Your mind is engaging in a never ending battle between positivity and negativity.
As a teenager I can remember my 11th grade teacher saying to me, “Scott, you need to get out of your head, what the hell is going on in there anyway, son?” My response was as followed, “Nothing, sir, I guess I was just overthinking again.”
Overthinking again, hmmm that seems to be a phrase that has come out of my mouth many a time since the days of elementary school. What really is going on inside my head anyway? It always seems so crowded up there, there never seems to be any vacancy for positivity, yet negative and self-punishing thoughts can stay free of charge for as long as they like.I’m pretty sure they even get free room service too, complete with root-beer floats and 32-ounce steaks.
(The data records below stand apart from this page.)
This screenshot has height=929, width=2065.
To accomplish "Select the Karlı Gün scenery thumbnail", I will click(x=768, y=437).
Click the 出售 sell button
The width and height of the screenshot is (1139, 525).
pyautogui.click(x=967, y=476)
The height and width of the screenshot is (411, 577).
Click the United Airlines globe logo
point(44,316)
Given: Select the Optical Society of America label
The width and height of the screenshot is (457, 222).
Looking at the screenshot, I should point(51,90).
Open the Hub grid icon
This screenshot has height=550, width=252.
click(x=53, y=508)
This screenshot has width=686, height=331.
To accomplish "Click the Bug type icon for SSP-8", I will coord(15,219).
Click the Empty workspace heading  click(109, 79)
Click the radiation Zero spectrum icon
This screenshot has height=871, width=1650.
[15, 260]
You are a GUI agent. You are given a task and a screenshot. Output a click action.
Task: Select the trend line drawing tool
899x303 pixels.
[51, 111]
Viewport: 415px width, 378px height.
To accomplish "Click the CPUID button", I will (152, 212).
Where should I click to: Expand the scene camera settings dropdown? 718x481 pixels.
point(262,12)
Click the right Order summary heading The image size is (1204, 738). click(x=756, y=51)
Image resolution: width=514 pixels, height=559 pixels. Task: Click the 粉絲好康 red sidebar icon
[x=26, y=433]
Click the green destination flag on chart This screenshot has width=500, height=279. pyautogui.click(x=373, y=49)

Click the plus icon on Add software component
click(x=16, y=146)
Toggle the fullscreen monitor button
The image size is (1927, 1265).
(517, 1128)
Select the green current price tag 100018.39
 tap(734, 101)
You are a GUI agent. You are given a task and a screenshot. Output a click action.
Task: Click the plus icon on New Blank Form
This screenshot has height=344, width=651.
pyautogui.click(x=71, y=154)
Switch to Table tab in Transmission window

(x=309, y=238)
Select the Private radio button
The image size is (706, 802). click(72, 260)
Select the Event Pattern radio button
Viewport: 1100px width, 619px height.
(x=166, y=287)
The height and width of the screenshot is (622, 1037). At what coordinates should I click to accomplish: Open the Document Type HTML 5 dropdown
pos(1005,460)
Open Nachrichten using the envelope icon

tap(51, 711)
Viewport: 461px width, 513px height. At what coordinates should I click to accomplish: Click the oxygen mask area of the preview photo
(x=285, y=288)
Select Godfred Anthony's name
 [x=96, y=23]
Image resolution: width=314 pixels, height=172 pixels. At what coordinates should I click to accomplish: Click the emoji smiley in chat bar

Well, damn! Now that’s the life, occupying someone’s mind free of charge with no timetable to leave, and free room service! Sing me up to be a negative thought… where do I send my resume to?
It’s no wonder I often feel my mind is going to implode from the inside out because there are too many lazy negative thoughts in there taking up all the room. The real question is, as the manager of the hotel, why do I continue to let these thoughts occupy my mind? Why can’t I simply say, “Sorry, no vacancy.” Why can’t I do that?
On occasion, I am able to keep these thoughts at bay, allowing positivity and hope into the hotel free of charge. Yet, they only seem to stay for a night or two before hastily leaving, often times being chased out by the hooligan’s, the dynamic duo of negativity and self-doubt. Those two seem to be the longest tenured thoughts occupying my mind’s hotel, and even when I think I have them kicked out, they sneak back in and trash the place, leaving me to pick up the pieces again.
This daily battle of positivity vs. negativity is one that never stops. Even when I believe positivity has taken over, the battle always continues. Much like the immune system is constantly trying to fend off germs, the mind is constantly trying to fend off negativity, and its up to us to help aid in the battle.
It’s imperative to keep fighting the good fight instead of surrendering to the thoughts that strangle the mind with self-doubt, negativity and their hooligan friends who are constantly knocking on the door, waiting for an opportunity to sneak back in.
So, if I could acquire a time machine and go back to when my 11th grade teacher asked me what’s going on in my head, I would tell him, “Mr. G, let me take you on a trip inside my head and I’ll show you.”
Every single day I wake up with two voices in my head, and no, I’m not crazy. I’m talking about my positive voice and my negative voice. They start bickering with each other the second I wake up in the morning.
“Hey, Scott, today is the day you are finally going to go up to that girl you like and ask her how her weekend was.” A smile breaks across my face as I start to envision such joyous thoughts, yet it is short lived, and immediately followed by, “Hey, Scott, your face looks like someone took a red dry erase marker and had thirty seconds to connect the dots while blindfolded.” Well, there goes any hope of talking to that girl after my negative voice gave me that nice uplifting comment.
Throughout the day I struggle to keep these two voices from tearing me apart, I can’t even eat lunch without them jostling for full control over my train of thought. Yet, as exhausting as it is to try and keep the negativity at bay and focus on positives, I find the strength to continue because of one simple word: hope.
Hope keeps me alive, knowing that my life will not always be this way, knowing that good things are in store for me. The more I focus on hope, the more I start to notice those hooligans, self-doubt, negativity, and self-hatred, check out of the hotel in my mind. Slowly but surely rooms become available, allowing self-security, happiness, confidence, and positivity to check in and stay for an extended time.
So, as manager of your own mind, its up to you to kick the hooligans out. No one else can do it for you, the only way you will take back control of your mind is by allowing positivity to stay for more than one night.
Make it comfortable for those thoughts to stay in your head, offer them free room service, and even provide them with extra perks if they rough up the negative thoughts a little bit. Although the battle will never fully cease, you can make sure its one sided in favor of positivity by ignoring the negative thoughts, and by acting on the ideas placed in your mind by positive thoughts.